* **To do**:
Lines of the material that include the word "screenshot" are to be counted; only their number should be given.

* **Source data**:
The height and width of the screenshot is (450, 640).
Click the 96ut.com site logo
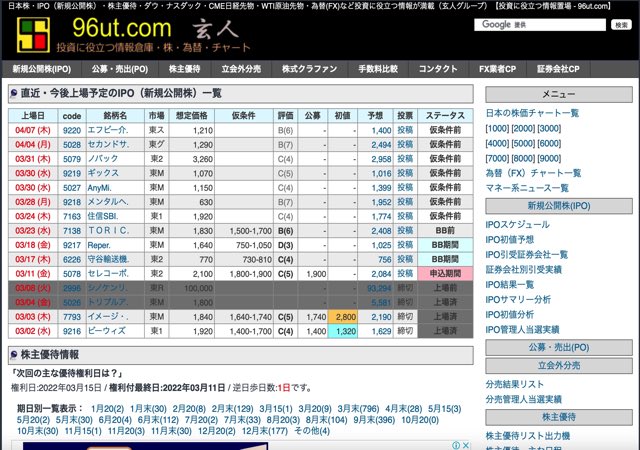click(132, 35)
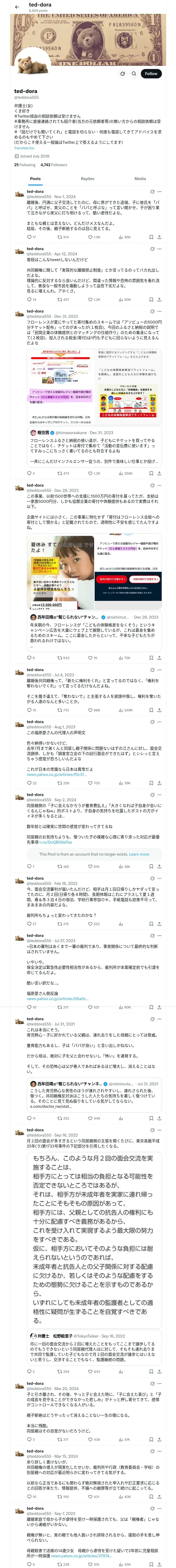Open the 4,742 Followers list

(x=54, y=165)
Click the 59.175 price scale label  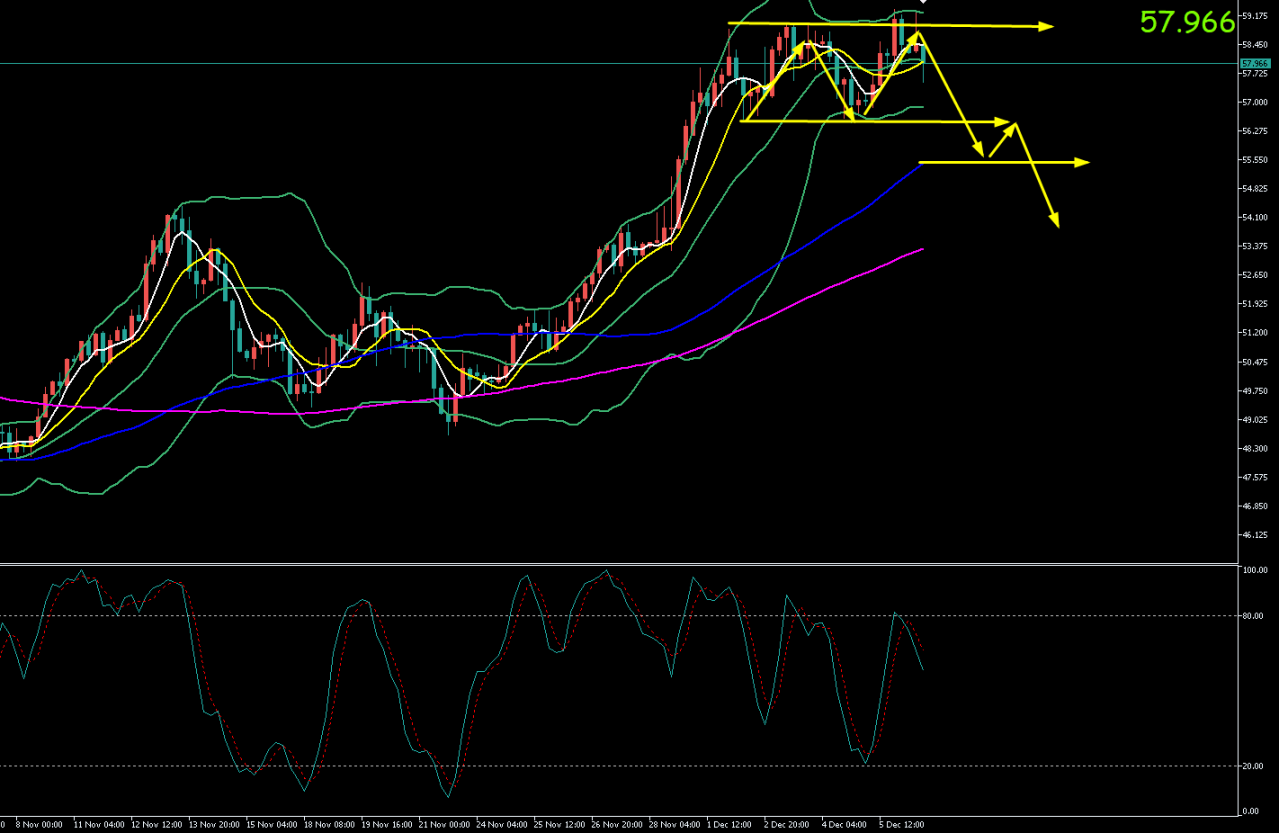[1254, 16]
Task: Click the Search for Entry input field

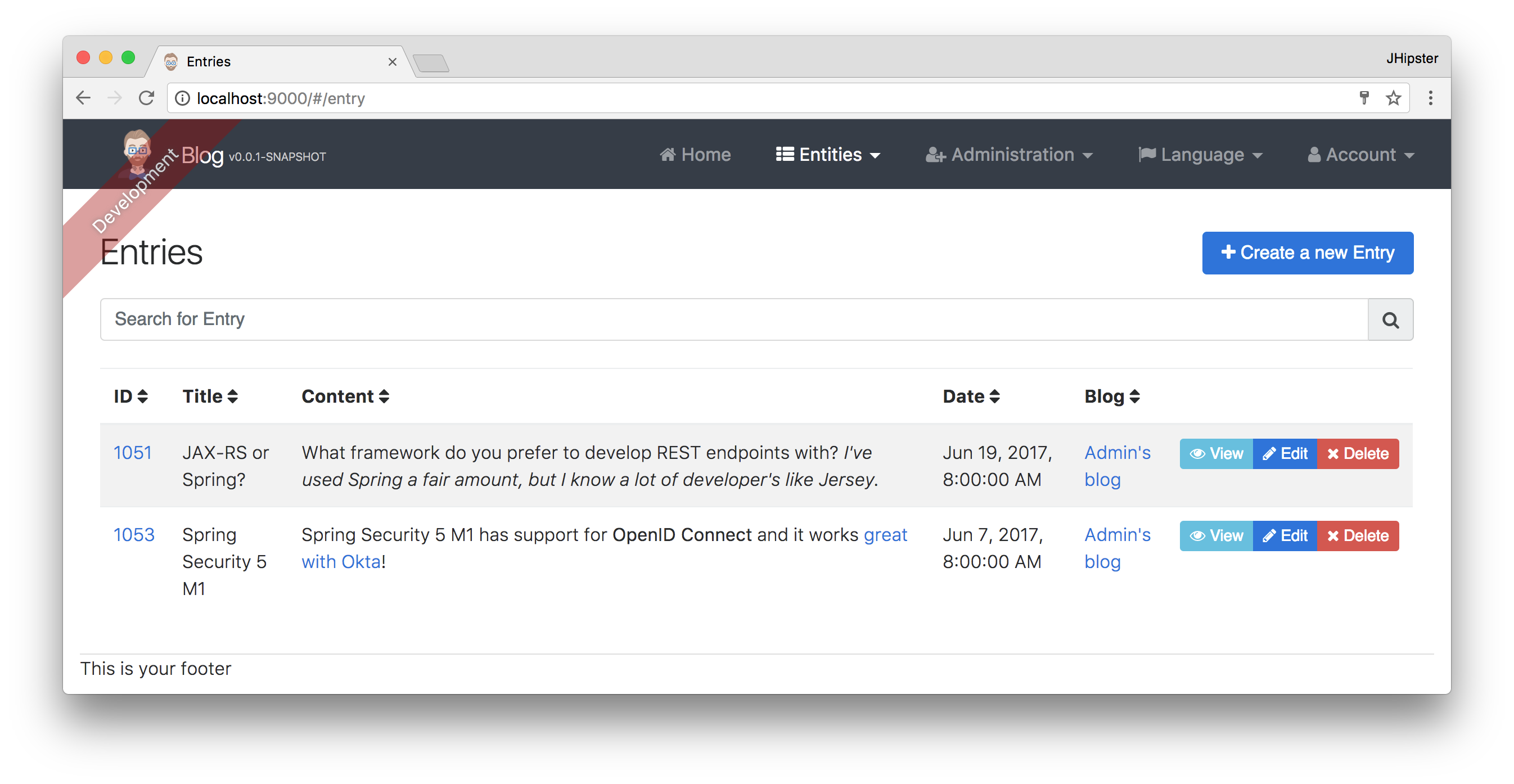Action: coord(735,320)
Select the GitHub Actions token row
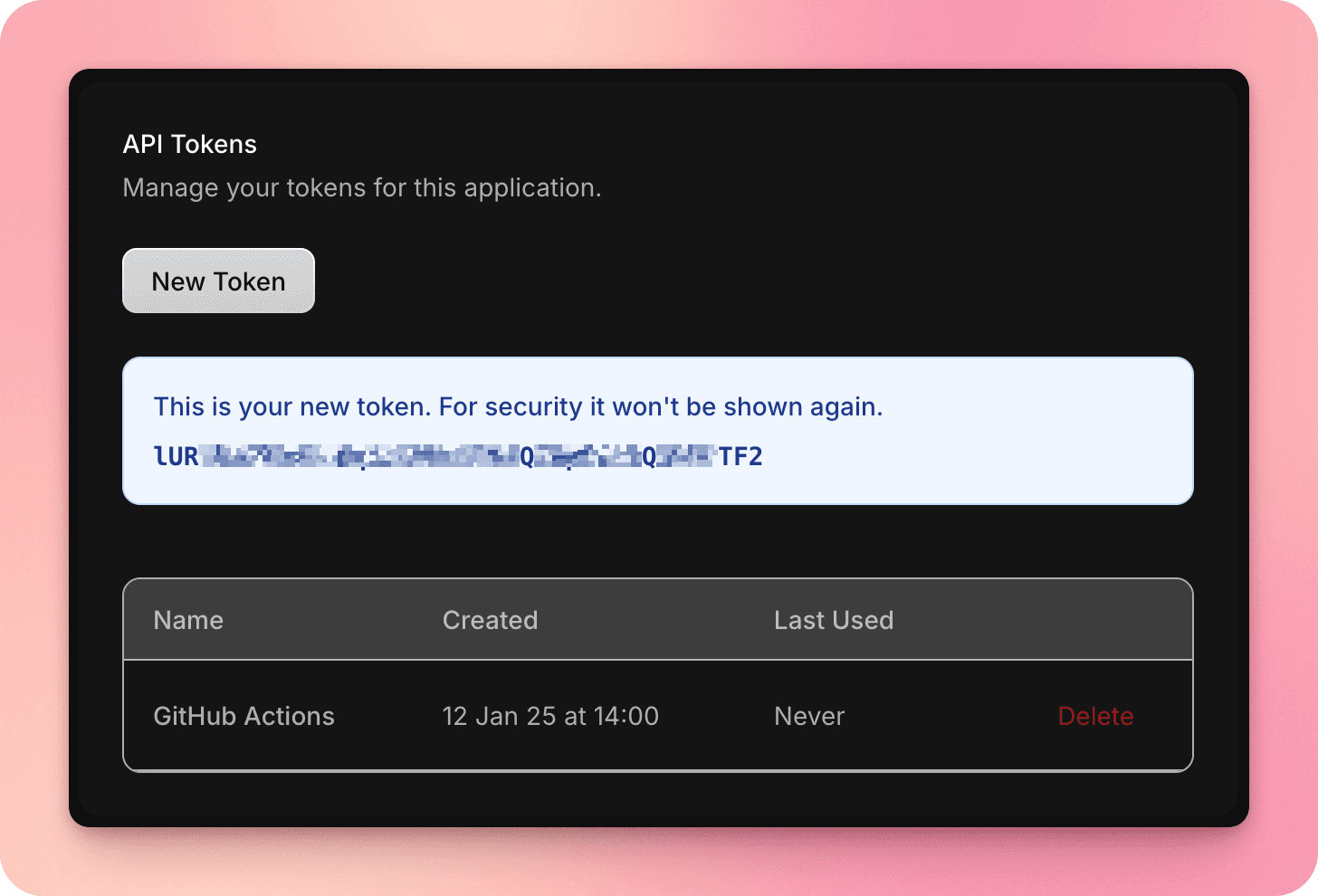1318x896 pixels. click(658, 716)
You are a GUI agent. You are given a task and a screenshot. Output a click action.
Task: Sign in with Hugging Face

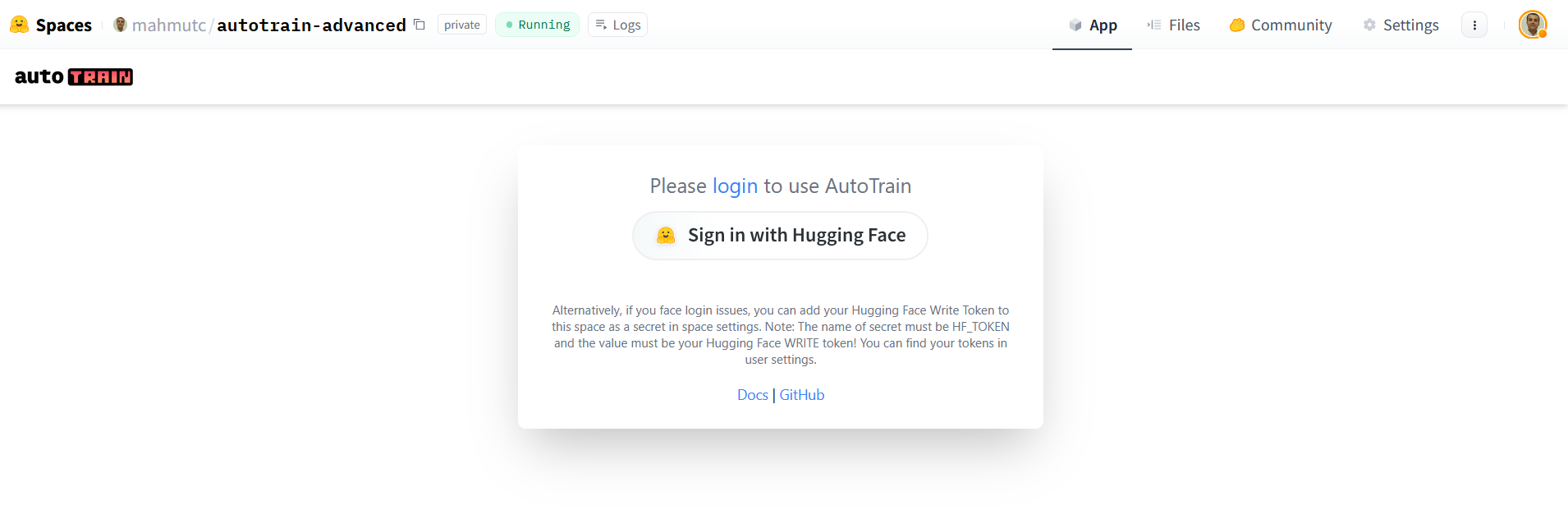(780, 236)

* **Final answer**:
2